Michael Hirschorn has written an interesting piece for the Atlantic called The Newsweekly’s Last Stand. As I’ve said here many times, while “the magazine format” is alive and well, certain magazine “business models” and certain genres of magazines are greatly endangered. The general newsweekly is tops on that list. Newsweek is trying valiantly to survive and I have become a fan of its editor (and fellow Tennessean) Jon Meacham (primarily through my enjoyment of his non-fiction books). But, as Hirschorn points out, it is going to be tough for the newsweeklies (and we’re talking just Time and Newsweek) to redefine what they are. Newsweek, as is obvious from those who are receiving its newly re-formated, re-designed and re-positioned iteration, is attempting to be something like the Economist, NewYorker and the old Newsweek. Time, on the other hand, keeps getting curiouser and curiouser — it contains, I’m sorry, a continuous stream of mis-directed and poorly informed articles.
Hirschorn’s piece, rather than being about Time or Newsweek is, rather, a love-letter to The Economist.
However, the reason I wanted to point to his essay is found in the last paragraph of the piece — which I doubt few readers other than his closest friends and kin have made it to. It contains the key to successful magazine publishing, and, frankly, the success of any media today:
“General-interest is out; niche is in. The irony, as restaurateurs and club-owners and sneaker companies and Facebook and Martha Stewart know—and as The Economist demonstrates, week in and week out—is that niche is sometimes the smartest way to take over the world.
For a reason I have often explained here (mass merchants need mass media), the business model of consumer magazines has been all about getting in front of the most eyeballs as possible. The same mis-guided theory also drives the “page view” advertising metric online.

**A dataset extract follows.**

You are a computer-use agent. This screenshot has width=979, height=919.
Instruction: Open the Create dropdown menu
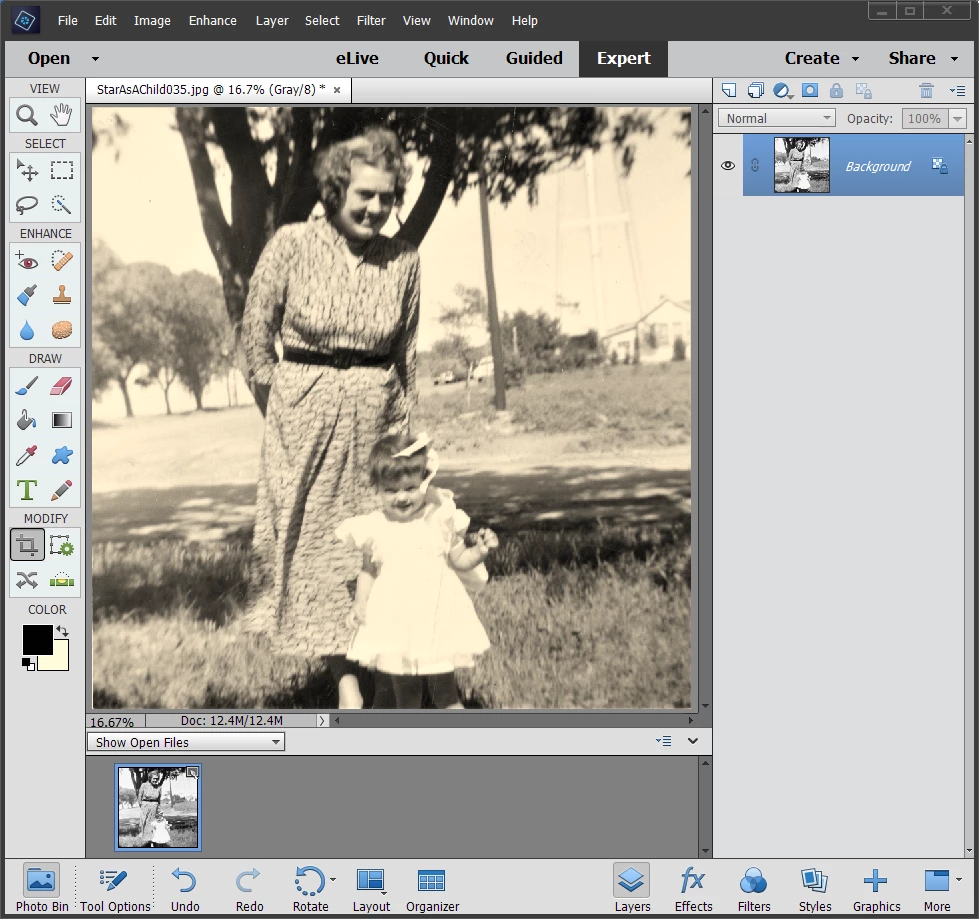pos(821,58)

But today, our media choices are driven by our personal and professional passions. Our purchasing decisions are informed by the content and conversations found in the niche media and communities to which we subscribe and belong. It’s not a hard concept — unless you are still trying to be a mass medium.
Passion = niche. It’s an easy formula to remember, even for media people who have never studied math.